35 of the 38 districts recorded less than normal rainfall too.
In July, the rainfall deficiency has touched almost 90% and this trend could severely impact agriculture in the crucial sowing season, though farmers are still hopeful of good rainfall.
Agriculture department principal secretary N Sarvana Kumar said that further delay in rain could make the situation serious.
“Right now, everyone is hoping for rain. In Magadh region, the situation is precarious. However, the sowing of paddy is done late in south Bihar and farmers are hoping for rain. The problem this year has been the lack of pre-monsoon rain and later poor monsoon, which resulted in lack of required moisture in soil. The government is closely monitoring the situation and will take necessary steps if rains continue to elude,” he added.
Understandably, the focus of the water resources department has now shifted from flood protection to ensuring water availability to canals for irrigation purposes, as agriculture suffers the most. Only three districts - Kishanganj, Araria and Nepal- have recorded barely normal rainfall.
Last week, chief minister Nitish Kumar said the government was keeping an eye on monsoon and would start taking steps in view of emerging drought situation, if rains continued to elude Bihar.
“The rainfall situation is not good in the state and we have started preparing for the drought situation. Our main focus is ensuring the availability of water to farms. However, the poor state of major rivers due to lack of adequate water is a challenge. Last week, I reviewed the updated status of water situation in the canals and barrages, as water is important in the sowing season,” said WRD minister Sanjay Kumar Jha.
The minister said he had also requested the union jal shakti minister Swatantra Dev Singh for release of its quota of water from Rhiand dam.
“Bihar has not got adequate water from Rhiand, which is having an adverse impact on the Sone canal system. It has very little water. The union minister has assured to look into the matter,” he added.
What is making it difficult for Bihar is the comparatively dry spell even in the lowland areas on the Himalayan foothills of Nepal, which normally wreak havoc due to deluge and inundation in the Kosi regions every monsoon even without adequate rain in Bihar.
“Big rivers are facing water deficiency. Just one river is flowing above the dangerous level this year, while normally 15-20 rivers touched the red mark in the state by this stage in previous years. The worrying part is that the rivers are showing a receding trend,” he added.
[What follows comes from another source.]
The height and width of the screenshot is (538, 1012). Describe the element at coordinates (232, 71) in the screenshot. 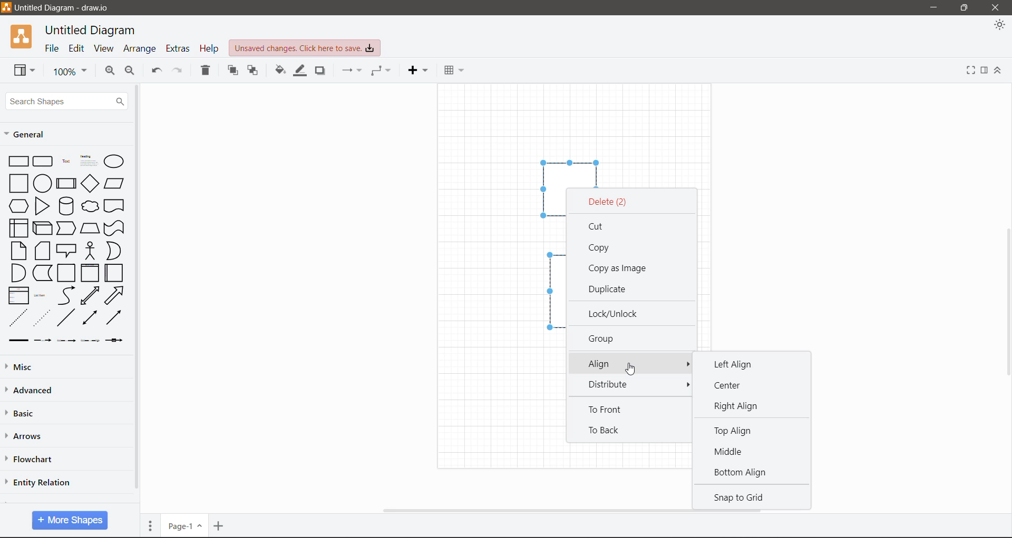

I see `To Front` at that location.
A WRD official said that lack of rain in Nepal this time is also causing water shortage in major rivers like Bagmati, Budhi Gandak, Kamla Balan, Adhwara group of rivers, among others.
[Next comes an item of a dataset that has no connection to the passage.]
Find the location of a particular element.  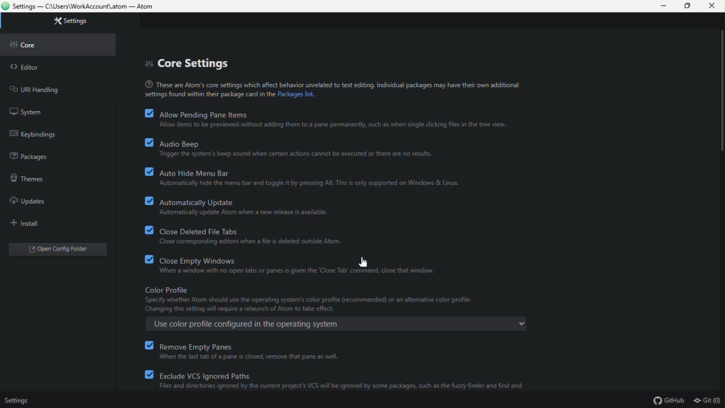

checkbox  is located at coordinates (142, 230).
“Except Kosi, all the rivers are flowing much below the red mark. If the big rivers face water shortage, it has a direct impact on the smaller ones and their tributaries. The barrages at Birpur, Valmikinagar and Indrapuri also have significantly less than adequate water. We are keeping our fingers crossed, but at the same time we have started working for any eventuality. The CM is himself monitoring the situation on a daily basis. The CM had also reviewed the department’s preparedness. It was following his direction that in 2016, flood protection and irrigation potential augmentation were separated for effective management for optimal utilisation water resources in the state,” he added.
The minister said that the Nitish Kumar government’s resolve for water to every farm was aimed at dealing with such eventualities. “Efforts are underway and officers have been asked to do spot inspection to ensure water till the tail end of canals. The target for Kharif season this year is to take irrigation to 21.58-lakh hectares,” he added.
Girindranath, a farmer in Purnea, said that paddy cultivation was the worst affected due to severely deficient rainfall. “Many farmers have not yet sowed paddy waiting for rain. Those who have already done it are coughing up money for irrigation. Electricity is yet to reach all farms and so costly diesel is proving to be double whammy for farmers. They have no option but to look heavenwards and pray for rain,” he added.